*** Block opens ***
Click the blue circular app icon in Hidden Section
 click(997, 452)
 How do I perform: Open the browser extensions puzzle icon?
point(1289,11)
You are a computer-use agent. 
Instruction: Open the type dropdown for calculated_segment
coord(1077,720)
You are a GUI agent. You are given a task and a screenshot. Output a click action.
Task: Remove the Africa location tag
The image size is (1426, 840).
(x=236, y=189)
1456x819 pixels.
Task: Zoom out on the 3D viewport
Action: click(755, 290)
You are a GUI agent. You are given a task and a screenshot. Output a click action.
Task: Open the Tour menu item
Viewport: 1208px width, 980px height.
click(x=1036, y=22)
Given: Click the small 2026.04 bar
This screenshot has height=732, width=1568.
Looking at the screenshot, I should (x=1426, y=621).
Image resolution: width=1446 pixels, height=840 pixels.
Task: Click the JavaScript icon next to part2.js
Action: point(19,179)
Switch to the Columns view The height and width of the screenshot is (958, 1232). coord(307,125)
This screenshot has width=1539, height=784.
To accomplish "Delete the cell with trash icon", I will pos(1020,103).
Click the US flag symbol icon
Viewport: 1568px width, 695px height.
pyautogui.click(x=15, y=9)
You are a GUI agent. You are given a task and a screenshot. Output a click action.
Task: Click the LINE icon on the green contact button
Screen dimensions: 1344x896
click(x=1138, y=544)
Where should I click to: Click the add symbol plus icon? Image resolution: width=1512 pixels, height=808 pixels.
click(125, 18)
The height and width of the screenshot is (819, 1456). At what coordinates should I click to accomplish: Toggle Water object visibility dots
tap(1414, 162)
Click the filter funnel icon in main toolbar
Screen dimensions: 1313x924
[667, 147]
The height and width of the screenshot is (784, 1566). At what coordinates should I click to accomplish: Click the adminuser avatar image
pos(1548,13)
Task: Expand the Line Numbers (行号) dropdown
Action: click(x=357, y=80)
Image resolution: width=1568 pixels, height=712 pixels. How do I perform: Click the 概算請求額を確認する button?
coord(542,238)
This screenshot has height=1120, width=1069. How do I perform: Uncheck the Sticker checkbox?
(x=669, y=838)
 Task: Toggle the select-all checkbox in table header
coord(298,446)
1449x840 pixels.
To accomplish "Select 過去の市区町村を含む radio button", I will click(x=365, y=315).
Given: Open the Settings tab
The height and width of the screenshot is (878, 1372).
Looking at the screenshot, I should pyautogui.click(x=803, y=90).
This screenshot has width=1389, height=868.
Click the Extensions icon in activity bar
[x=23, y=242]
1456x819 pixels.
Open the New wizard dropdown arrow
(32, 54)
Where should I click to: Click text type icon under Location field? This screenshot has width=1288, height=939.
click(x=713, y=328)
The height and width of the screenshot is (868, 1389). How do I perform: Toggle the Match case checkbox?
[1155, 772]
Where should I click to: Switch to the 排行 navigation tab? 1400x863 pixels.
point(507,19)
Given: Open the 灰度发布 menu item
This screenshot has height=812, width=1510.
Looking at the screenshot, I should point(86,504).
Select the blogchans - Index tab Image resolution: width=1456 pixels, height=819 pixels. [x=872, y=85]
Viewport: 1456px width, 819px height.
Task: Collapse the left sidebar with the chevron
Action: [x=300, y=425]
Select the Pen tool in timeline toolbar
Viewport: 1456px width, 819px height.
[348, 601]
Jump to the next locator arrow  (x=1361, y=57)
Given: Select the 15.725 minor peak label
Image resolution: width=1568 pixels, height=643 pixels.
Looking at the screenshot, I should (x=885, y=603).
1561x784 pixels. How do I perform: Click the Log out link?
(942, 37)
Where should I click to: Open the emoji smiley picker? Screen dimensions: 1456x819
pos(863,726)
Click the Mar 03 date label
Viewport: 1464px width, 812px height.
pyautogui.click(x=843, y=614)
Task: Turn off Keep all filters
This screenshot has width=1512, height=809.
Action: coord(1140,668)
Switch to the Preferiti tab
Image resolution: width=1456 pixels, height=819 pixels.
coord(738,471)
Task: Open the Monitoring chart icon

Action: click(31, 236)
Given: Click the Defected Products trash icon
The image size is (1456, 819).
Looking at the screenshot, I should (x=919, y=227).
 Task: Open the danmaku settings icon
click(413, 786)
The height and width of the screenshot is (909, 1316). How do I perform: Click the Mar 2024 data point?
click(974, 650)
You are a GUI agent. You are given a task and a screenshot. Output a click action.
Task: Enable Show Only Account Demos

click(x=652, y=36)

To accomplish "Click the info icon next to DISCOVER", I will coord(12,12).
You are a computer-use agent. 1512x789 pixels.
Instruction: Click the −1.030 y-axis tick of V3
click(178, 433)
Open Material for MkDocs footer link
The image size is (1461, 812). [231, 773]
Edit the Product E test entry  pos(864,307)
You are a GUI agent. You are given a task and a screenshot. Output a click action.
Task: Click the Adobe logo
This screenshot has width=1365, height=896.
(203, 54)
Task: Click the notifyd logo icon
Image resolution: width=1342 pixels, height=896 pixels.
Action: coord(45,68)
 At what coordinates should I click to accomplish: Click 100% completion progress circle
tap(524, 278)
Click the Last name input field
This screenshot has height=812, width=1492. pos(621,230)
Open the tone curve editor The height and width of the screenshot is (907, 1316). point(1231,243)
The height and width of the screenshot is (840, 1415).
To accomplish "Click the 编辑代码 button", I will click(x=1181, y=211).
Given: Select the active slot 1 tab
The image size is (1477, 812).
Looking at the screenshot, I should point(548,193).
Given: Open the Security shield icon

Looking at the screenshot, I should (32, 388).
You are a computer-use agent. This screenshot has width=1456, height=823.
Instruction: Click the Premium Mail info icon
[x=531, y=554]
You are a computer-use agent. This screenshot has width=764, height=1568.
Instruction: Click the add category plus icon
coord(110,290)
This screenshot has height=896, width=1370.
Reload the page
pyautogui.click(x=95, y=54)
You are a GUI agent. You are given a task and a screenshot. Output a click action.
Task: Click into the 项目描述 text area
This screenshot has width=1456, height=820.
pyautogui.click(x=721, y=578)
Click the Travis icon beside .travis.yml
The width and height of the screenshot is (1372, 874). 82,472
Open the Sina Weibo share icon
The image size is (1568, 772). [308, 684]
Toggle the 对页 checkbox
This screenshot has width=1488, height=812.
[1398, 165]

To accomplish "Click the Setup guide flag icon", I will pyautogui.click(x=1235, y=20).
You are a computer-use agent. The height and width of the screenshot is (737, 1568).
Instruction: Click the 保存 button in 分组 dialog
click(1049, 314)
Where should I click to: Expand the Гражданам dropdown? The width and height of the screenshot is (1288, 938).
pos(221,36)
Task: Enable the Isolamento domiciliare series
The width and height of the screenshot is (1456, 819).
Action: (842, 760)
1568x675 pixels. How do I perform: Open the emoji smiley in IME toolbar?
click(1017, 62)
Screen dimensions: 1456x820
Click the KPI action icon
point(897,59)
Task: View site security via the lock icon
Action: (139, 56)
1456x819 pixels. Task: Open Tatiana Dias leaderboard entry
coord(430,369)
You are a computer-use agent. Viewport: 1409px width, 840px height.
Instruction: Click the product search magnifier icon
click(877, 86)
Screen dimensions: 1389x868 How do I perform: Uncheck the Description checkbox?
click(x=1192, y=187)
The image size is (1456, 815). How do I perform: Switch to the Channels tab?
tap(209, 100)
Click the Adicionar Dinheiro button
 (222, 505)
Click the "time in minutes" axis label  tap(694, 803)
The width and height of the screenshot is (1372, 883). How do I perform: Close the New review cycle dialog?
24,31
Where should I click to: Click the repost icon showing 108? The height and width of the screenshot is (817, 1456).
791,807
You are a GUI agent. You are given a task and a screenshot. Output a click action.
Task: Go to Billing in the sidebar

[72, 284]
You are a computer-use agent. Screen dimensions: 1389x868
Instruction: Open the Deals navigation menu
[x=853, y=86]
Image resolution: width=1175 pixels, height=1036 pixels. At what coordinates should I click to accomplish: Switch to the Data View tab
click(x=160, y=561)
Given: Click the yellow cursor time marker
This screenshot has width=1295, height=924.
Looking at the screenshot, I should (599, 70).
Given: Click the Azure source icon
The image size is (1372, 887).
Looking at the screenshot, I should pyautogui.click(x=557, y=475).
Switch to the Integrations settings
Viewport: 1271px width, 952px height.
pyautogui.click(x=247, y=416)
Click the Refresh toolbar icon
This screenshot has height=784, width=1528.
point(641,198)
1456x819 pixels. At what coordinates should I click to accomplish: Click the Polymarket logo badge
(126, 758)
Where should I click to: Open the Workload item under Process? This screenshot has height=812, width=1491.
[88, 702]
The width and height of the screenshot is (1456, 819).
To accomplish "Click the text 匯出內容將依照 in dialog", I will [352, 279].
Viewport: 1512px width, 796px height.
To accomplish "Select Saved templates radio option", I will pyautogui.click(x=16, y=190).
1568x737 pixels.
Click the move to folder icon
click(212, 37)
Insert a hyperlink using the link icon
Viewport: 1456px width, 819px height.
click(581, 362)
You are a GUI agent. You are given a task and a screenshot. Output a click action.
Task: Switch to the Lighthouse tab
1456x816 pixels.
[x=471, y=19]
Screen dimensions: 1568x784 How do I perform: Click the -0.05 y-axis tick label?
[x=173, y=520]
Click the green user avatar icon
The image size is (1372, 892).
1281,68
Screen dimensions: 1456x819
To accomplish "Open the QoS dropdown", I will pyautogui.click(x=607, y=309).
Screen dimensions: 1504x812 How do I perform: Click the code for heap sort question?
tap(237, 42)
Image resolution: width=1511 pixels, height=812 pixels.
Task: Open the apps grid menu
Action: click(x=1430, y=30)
*** Block closes ***
**Task description**
Repeat, exactly and only, the lines above from the one containing "Task: Switch to the Lighthouse tab" through the end of the material.

**Answer for this exercise**
Task: Switch to the Lighthouse tab
1456x816 pixels.
[x=471, y=19]
Screen dimensions: 1568x784 How do I perform: Click the -0.05 y-axis tick label?
[x=173, y=520]
Click the green user avatar icon
The image size is (1372, 892).
1281,68
Screen dimensions: 1456x819
To accomplish "Open the QoS dropdown", I will pyautogui.click(x=607, y=309).
Screen dimensions: 1504x812 How do I perform: Click the code for heap sort question?
tap(237, 42)
Image resolution: width=1511 pixels, height=812 pixels.
Task: Open the apps grid menu
Action: click(x=1430, y=30)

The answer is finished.